I am confused, in the proof of Noether's theorem, by the change of boundary in the action integral during the transformation of coordinates. I have seen on[ Wikipedia ][1]on Wikipedia that along with the change of Field, they also change $\Omega$ to $\Omega'$, where $\Omega$ is the space-time boundary of the action integral.
If we change the fields and boundaries both due to coordinate transformations then wouldn't that constitute a zero change? (I am keeping the intrinsic changes in the field apart)
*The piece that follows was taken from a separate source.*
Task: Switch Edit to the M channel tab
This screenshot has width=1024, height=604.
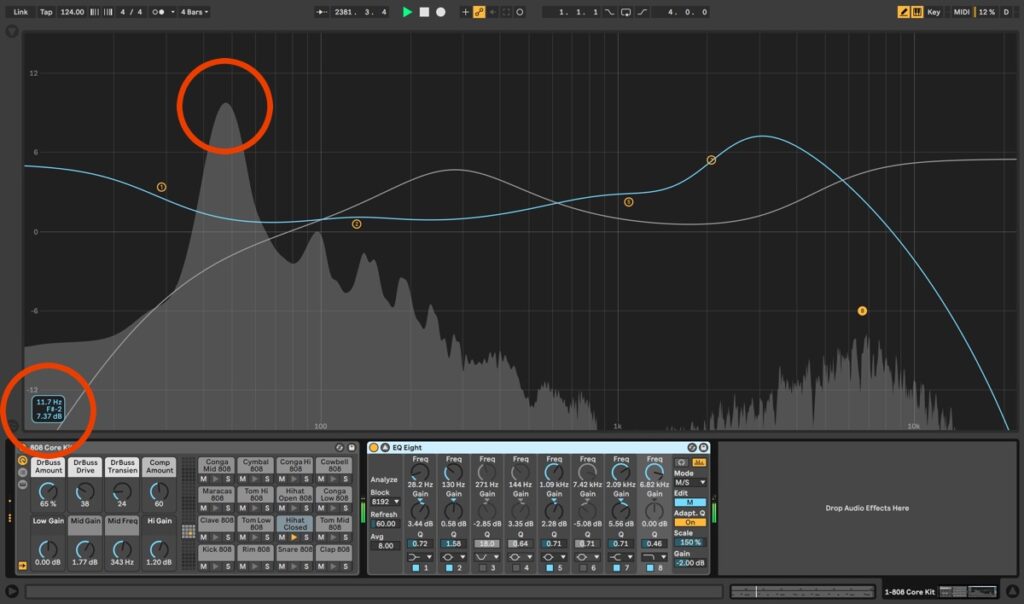Action: coord(689,502)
Don't we consider a fixed region (arbitrary but unchanging during the flow) of space-time and then see the changes on Lagrangian due to only the flow of fields and some intrinsic change of fields, before and after the flow? (as shown below) The coordinates should be treated as dummy variables. $$\int_\Omega \delta L\ d^4x$$ I don't think we should move our boundary with the flow, am I right? Moreover, in the proof shown by [joshphysics][2]joshphysics he didn't consider action at all. He worked only with the variation of Lagrangian and so there was no integral and hence, no boundary.
So, why do some proofs change the boundary and some do not? I mean how are these equivalent?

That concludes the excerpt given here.